Em Portugal, não há muitas pessoas assim. É escusado repetir o que toda a gente sabe desde D. Afonso Henriques: somos um país demasiado pequeno para haver muita coragem e demasiado fechado para haver muita liberdade. Perseguição política, censura, bombas, jornais fechados à força, amigos perdidos. Vera Lagoa passou por tudo, suportou tudo e sobreviveu a tudo. E há um detalhe importante: fez isso sem nunca perder a graça. Passados tantos anos, até os inimigos reconhecerão que, sem ela, isto tem muito menos piada.

Há outra coisa que eu devia ter sabido em 1996. É que Vera Lagoa nasceu quando já tinha quase 50 anos. Até 1966, ela era Maria Armanda Falcão. Só aí é que mudou de nome, começou a escrever nos jornais e entrou numa nova vida. Até nisso foi um exemplo para quem, eventualmente, possa estar numa idade semelhante.

Até ao último dia de vida — literalmente até ao último, a 19 de agosto desse ano de 1996 — Vera Lagoa escreveu contra aqueles a quem chamava “a cambada”. É uma grande expressão, que resume muito do que precisamos de saber sobre o país. “A cambada”, naturalmente, nunca lhe perdoou. Mas vamos ser sinceros: Vera Lagoa também não queria nenhum perdão.
+ + + +
_TAREFA 1_
Duplique do texto sobre Vera Lagoa tudo o que vai de "Em Portugal, não" até "numa idade semelhante.", sem alterar nada.

[Dados armazenados]
+ + + +
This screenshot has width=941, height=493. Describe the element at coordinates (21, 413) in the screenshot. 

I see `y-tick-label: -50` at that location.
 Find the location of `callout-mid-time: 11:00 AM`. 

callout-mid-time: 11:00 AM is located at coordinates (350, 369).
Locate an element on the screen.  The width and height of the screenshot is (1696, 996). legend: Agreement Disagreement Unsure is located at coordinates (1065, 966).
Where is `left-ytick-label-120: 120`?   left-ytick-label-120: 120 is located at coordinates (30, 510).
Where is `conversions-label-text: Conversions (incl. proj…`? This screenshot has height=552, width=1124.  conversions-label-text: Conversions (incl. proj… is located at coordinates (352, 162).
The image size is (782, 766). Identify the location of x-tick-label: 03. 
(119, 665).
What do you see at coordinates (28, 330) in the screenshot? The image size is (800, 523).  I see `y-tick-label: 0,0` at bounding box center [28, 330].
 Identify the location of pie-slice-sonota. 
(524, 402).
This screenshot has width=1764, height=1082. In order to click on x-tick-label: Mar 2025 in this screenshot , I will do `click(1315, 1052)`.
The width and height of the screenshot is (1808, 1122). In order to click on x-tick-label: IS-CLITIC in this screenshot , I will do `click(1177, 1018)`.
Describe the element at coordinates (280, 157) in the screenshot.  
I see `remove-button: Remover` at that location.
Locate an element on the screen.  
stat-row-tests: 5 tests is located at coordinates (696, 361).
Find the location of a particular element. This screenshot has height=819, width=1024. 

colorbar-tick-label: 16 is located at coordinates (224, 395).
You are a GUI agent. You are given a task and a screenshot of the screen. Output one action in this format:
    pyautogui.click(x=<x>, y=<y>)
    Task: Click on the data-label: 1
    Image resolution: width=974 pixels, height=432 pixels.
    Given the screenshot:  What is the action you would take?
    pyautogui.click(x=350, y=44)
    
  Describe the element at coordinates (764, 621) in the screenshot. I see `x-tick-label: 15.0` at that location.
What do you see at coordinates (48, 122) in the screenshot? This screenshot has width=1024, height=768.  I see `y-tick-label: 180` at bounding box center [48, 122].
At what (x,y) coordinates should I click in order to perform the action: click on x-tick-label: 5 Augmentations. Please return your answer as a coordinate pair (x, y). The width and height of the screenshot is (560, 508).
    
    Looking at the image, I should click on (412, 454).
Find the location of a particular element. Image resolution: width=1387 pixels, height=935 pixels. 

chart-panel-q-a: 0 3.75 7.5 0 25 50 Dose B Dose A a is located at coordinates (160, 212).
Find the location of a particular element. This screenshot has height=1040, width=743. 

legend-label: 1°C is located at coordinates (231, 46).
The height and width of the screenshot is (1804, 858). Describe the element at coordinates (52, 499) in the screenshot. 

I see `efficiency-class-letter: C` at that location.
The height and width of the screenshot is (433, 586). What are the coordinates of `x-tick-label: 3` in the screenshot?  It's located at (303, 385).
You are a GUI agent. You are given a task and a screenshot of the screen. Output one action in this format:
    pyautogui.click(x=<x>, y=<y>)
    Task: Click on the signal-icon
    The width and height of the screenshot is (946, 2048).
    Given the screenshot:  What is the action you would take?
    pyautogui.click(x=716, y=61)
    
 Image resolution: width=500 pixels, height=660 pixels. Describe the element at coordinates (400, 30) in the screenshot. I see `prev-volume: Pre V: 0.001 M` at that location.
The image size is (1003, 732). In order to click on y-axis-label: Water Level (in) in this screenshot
+ + + +
_TAREFA 2_
Filtre as linhas acima e copie, tal como aparecem, todas as que contêm a palavra "pyautogui".

_A SUA RESPOSTA 1_
Em Portugal, não há muitas pessoas assim. É escusado repetir o que toda a gente sabe desde D. Afonso Henriques: somos um país demasiado pequeno para haver muita coragem e demasiado fechado para haver muita liberdade. Perseguição política, censura, bombas, jornais fechados à força, amigos perdidos. Vera Lagoa passou por tudo, suportou tudo e sobreviveu a tudo. E há um detalhe importante: fez isso sem nunca perder a graça. Passados tantos anos, até os inimigos reconhecerão que, sem ela, isto tem muito menos piada.

Há outra coisa que eu devia ter sabido em 1996. É que Vera Lagoa nasceu quando já tinha quase 50 anos. Até 1966, ela era Maria Armanda Falcão. Só aí é que mudou de nome, começou a escrever nos jornais e entrou numa nova vida. Até nisso foi um exemplo para quem, eventualmente, possa estar numa idade semelhante.

_A SUA RESPOSTA 2_
    pyautogui.click(x=<x>, y=<y>)
    pyautogui.click(x=350, y=44)
    pyautogui.click(x=<x>, y=<y>)
    pyautogui.click(x=716, y=61)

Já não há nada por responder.